[About this task] Extract the entries in their exact form.

[Source data]

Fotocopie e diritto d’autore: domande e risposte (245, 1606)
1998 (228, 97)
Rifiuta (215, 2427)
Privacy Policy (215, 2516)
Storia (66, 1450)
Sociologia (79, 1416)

[Result for this task]
Fotocopie e diritto d’autore: domande e risposte (245, 1606)
1998 (228, 97)
Rifiuta (215, 2427)
Privacy Policy (215, 2516)
Storia (66, 1450)
Sociologia (79, 1416)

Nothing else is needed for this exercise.